ASSIGNMENT:
Pictures in the records below must be left out. Return exactly the lines from the line with "The height and" to the line with "The image size is (757, 563).", both included.

(Collected data entries)
*** Block opens ***

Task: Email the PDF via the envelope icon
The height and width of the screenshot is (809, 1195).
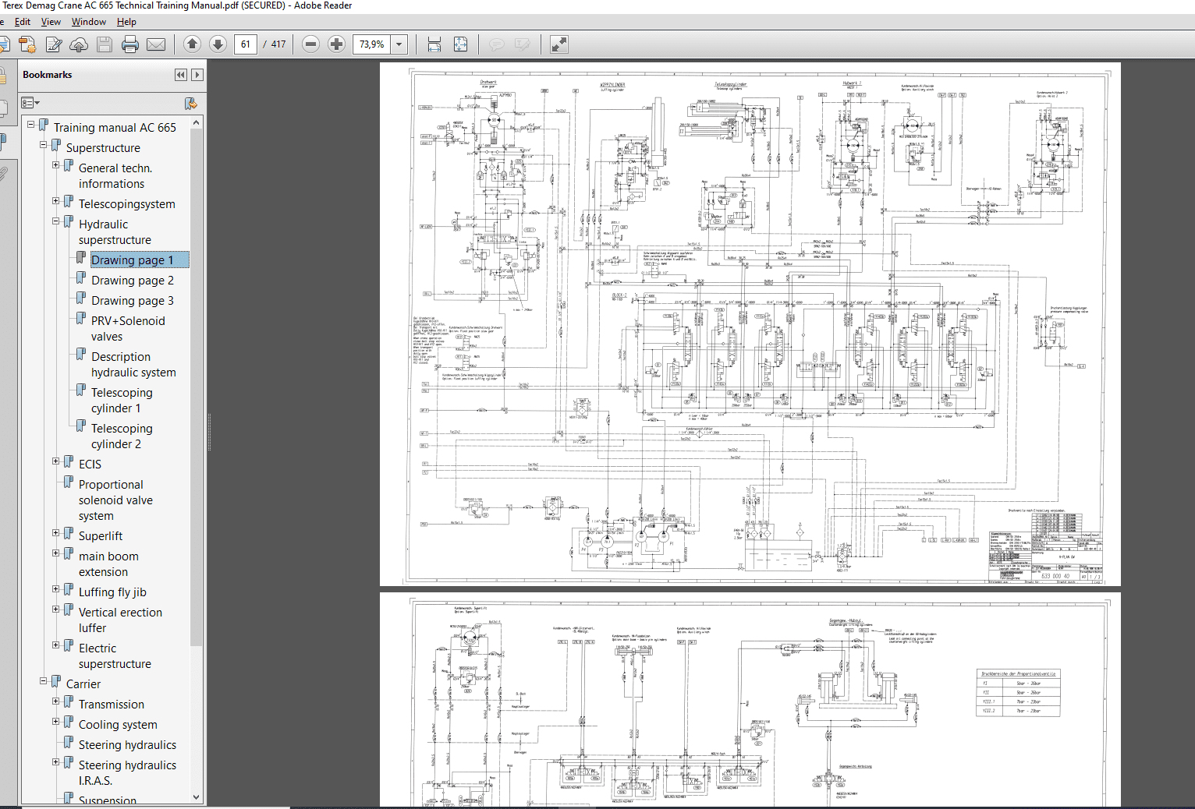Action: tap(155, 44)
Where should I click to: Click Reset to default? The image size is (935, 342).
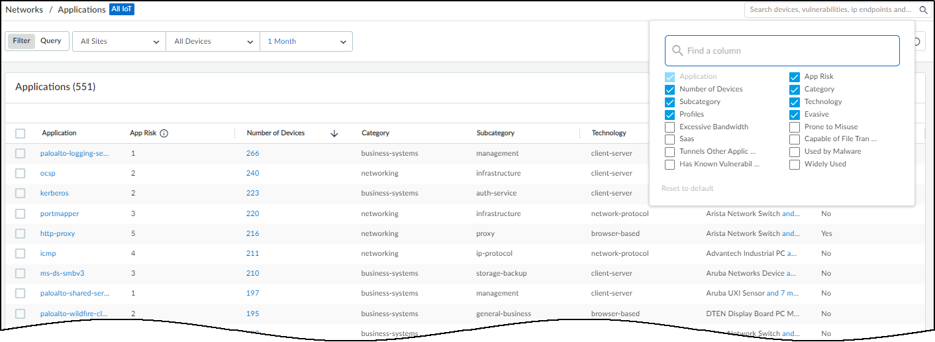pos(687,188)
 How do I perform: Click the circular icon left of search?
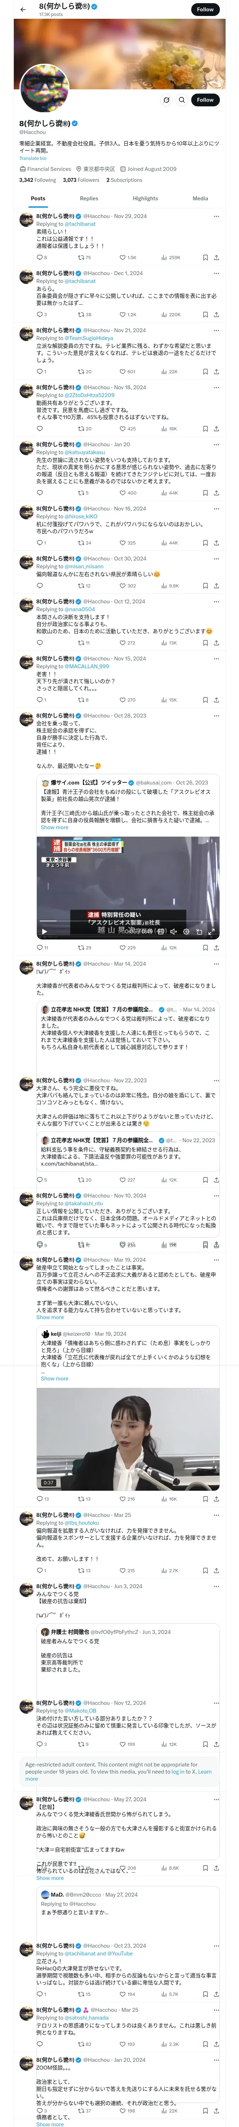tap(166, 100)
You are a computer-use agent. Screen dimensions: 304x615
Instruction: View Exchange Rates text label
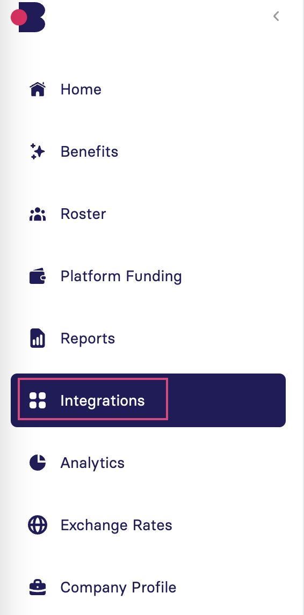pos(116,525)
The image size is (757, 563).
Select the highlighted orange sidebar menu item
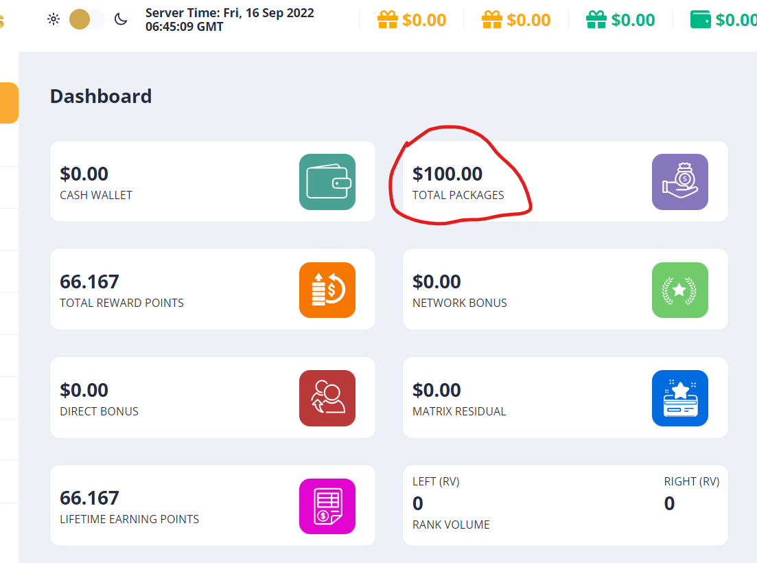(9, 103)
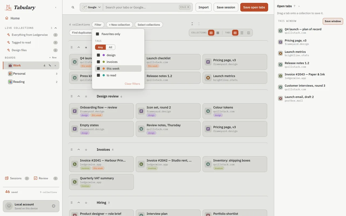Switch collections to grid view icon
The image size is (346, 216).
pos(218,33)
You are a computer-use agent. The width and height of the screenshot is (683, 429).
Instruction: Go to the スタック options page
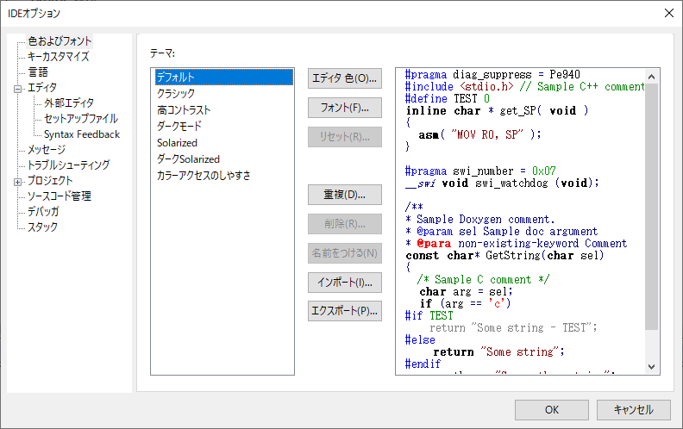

*** Block closes ***

RESULT:
The height and width of the screenshot is (809, 1195).
Action: tap(155, 44)
Where should I click to: Click Reset to default? The image size is (935, 342).
pos(687,188)
 How do I perform: Click the circular icon left of search?
tap(166, 100)
You are a computer-use agent. Screen dimensions: 304x615
Instruction: View Exchange Rates text label
pos(116,525)
The image size is (757, 563).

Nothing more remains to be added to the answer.